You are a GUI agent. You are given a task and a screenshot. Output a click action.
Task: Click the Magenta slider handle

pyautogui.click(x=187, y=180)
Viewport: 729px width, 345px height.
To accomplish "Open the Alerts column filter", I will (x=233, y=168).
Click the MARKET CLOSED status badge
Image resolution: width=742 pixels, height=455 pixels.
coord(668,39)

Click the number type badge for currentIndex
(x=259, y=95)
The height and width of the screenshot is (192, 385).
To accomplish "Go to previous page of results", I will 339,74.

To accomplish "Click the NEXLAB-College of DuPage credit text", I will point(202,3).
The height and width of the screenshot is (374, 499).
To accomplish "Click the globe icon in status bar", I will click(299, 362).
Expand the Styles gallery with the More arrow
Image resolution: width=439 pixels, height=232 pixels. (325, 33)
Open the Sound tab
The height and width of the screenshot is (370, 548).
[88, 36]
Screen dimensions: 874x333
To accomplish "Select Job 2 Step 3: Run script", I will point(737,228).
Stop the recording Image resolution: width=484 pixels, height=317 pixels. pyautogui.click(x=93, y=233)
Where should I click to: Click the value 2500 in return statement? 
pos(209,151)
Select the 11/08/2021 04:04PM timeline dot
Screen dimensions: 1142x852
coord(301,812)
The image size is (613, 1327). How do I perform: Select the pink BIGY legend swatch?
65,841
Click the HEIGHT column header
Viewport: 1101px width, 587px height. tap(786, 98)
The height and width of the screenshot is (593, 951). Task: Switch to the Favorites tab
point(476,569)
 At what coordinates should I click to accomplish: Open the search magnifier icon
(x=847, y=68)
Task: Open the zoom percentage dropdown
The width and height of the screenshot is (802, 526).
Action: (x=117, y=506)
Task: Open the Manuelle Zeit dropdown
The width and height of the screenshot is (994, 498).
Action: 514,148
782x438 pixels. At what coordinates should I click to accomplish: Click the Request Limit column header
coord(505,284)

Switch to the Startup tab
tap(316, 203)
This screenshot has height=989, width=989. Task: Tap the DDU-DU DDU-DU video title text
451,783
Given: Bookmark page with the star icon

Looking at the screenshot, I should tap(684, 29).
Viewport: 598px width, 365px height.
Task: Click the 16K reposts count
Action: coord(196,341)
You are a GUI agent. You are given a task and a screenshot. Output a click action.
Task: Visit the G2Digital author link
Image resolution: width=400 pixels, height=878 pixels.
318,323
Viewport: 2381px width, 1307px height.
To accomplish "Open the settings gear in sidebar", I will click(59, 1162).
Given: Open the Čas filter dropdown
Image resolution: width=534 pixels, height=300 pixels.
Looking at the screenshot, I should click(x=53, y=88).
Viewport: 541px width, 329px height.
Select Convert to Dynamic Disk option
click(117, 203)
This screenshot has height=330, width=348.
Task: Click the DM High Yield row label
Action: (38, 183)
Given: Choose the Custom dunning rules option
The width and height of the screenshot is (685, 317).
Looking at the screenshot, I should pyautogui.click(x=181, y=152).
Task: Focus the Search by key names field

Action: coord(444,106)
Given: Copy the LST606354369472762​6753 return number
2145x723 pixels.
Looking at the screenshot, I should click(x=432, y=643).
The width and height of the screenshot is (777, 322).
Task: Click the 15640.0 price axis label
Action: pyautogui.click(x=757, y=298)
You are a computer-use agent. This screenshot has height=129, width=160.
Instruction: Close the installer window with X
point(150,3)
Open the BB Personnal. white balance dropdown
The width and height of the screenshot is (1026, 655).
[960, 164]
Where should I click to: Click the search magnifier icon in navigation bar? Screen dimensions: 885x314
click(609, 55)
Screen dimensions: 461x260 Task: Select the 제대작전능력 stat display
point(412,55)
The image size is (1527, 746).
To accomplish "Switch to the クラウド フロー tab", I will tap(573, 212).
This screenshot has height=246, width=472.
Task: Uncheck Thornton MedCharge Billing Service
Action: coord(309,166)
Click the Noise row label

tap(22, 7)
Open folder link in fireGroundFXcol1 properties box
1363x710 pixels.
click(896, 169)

What is needed
Render every line of the records above as a Markdown table with a Row column numbering each line and a Line column holding its text, omitting blank lines.

Final result
| Row | Line |
|---|---|
| 1 | You are a GUI agent. You are given a task and a screenshot. Output a click action. |
| 2 | Task: Click the Magenta slider handle |
| 3 | pyautogui.click(x=187, y=180) |
| 4 | Viewport: 729px width, 345px height. |
| 5 | To accomplish "Open the Alerts column filter", I will (x=233, y=168). |
| 6 | Click the MARKET CLOSED status badge |
| 7 | Image resolution: width=742 pixels, height=455 pixels. |
| 8 | coord(668,39) |
| 9 | Click the number type badge for currentIndex |
| 10 | (x=259, y=95) |
| 11 | The height and width of the screenshot is (192, 385). |
| 12 | To accomplish "Go to previous page of results", I will 339,74. |
| 13 | To accomplish "Click the NEXLAB-College of DuPage credit text", I will point(202,3). |
| 14 | The height and width of the screenshot is (374, 499). |
| 15 | To accomplish "Click the globe icon in status bar", I will click(299, 362). |
| 16 | Expand the Styles gallery with the More arrow |
| 17 | Image resolution: width=439 pixels, height=232 pixels. (325, 33) |
| 18 | Open the Sound tab |
| 19 | The height and width of the screenshot is (370, 548). |
| 20 | [88, 36] |
| 21 | Screen dimensions: 874x333 |
| 22 | To accomplish "Select Job 2 Step 3: Run script", I will point(737,228). |
| 23 | Stop the recording Image resolution: width=484 pixels, height=317 pixels. pyautogui.click(x=93, y=233) |
| 24 | Where should I click to: Click the value 2500 in return statement?  |
| 25 | pos(209,151) |
| 26 | Select the 11/08/2021 04:04PM timeline dot |
| 27 | Screen dimensions: 1142x852 |
| 28 | coord(301,812) |
| 29 | The image size is (613, 1327). How do I perform: Select the pink BIGY legend swatch? |
| 30 | 65,841 |
| 31 | Click the HEIGHT column header |
| 32 | Viewport: 1101px width, 587px height. tap(786, 98) |
| 33 | The height and width of the screenshot is (593, 951). Task: Switch to the Favorites tab |
| 34 | point(476,569) |
| 35 |  At what coordinates should I click to accomplish: Open the search magnifier icon |
| 36 | (x=847, y=68) |
| 37 | Task: Open the zoom percentage dropdown |
| 38 | The width and height of the screenshot is (802, 526). |
| 39 | Action: (x=117, y=506) |
| 40 | Task: Open the Manuelle Zeit dropdown |
| 41 | The width and height of the screenshot is (994, 498). |
| 42 | Action: 514,148 |
| 43 | 782x438 pixels. At what coordinates should I click to accomplish: Click the Request Limit column header |
| 44 | coord(505,284) |
| 45 | Switch to the Startup tab |
| 46 | tap(316, 203) |
| 47 | This screenshot has height=989, width=989. Task: Tap the DDU-DU DDU-DU video title text |
| 48 | 451,783 |
| 49 | Given: Bookmark page with the star icon |
| 50 | Looking at the screenshot, I should tap(684, 29). |
| 51 | Viewport: 598px width, 365px height. |
| 52 | Task: Click the 16K reposts count |
| 53 | Action: coord(196,341) |
| 54 | You are a GUI agent. You are given a task and a screenshot. Output a click action. |
| 55 | Task: Visit the G2Digital author link |
| 56 | Image resolution: width=400 pixels, height=878 pixels. |
| 57 | 318,323 |
| 58 | Viewport: 2381px width, 1307px height. |
| 59 | To accomplish "Open the settings gear in sidebar", I will click(59, 1162). |
| 60 | Given: Open the Čas filter dropdown |
| 61 | Image resolution: width=534 pixels, height=300 pixels. |
| 62 | Looking at the screenshot, I should click(x=53, y=88). |
| 63 | Viewport: 541px width, 329px height. |
| 64 | Select Convert to Dynamic Disk option |
| 65 | click(117, 203) |
| 66 | This screenshot has height=330, width=348. |
| 67 | Task: Click the DM High Yield row label |
| 68 | Action: (38, 183) |
| 69 | Given: Choose the Custom dunning rules option |
| 70 | The width and height of the screenshot is (685, 317). |
| 71 | Looking at the screenshot, I should pyautogui.click(x=181, y=152). |
| 72 | Task: Focus the Search by key names field |
| 73 | Action: coord(444,106) |
| 74 | Given: Copy the LST606354369472762​6753 return number |
| 75 | 2145x723 pixels. |
| 76 | Looking at the screenshot, I should click(x=432, y=643). |
| 77 | The width and height of the screenshot is (777, 322). |
| 78 | Task: Click the 15640.0 price axis label |
| 79 | Action: pyautogui.click(x=757, y=298) |
| 80 | You are a computer-use agent. This screenshot has height=129, width=160. |
| 81 | Instruction: Close the installer window with X |
| 82 | point(150,3) |
| 83 | Open the BB Personnal. white balance dropdown |
| 84 | The width and height of the screenshot is (1026, 655). |
| 85 | [960, 164] |
| 86 | Where should I click to: Click the search magnifier icon in navigation bar? Screen dimensions: 885x314 |
| 87 | click(609, 55) |
| 88 | Screen dimensions: 461x260 Task: Select the 제대작전능력 stat display |
| 89 | point(412,55) |
| 90 | The image size is (1527, 746). |
| 91 | To accomplish "Switch to the クラウド フロー tab", I will tap(573, 212). |
| 92 | This screenshot has height=246, width=472. |
| 93 | Task: Uncheck Thornton MedCharge Billing Service |
| 94 | Action: coord(309,166) |
| 95 | Click the Noise row label |
| 96 | tap(22, 7) |
| 97 | Open folder link in fireGroundFXcol1 properties box |
| 98 | 1363x710 pixels. |
| 99 | click(896, 169) |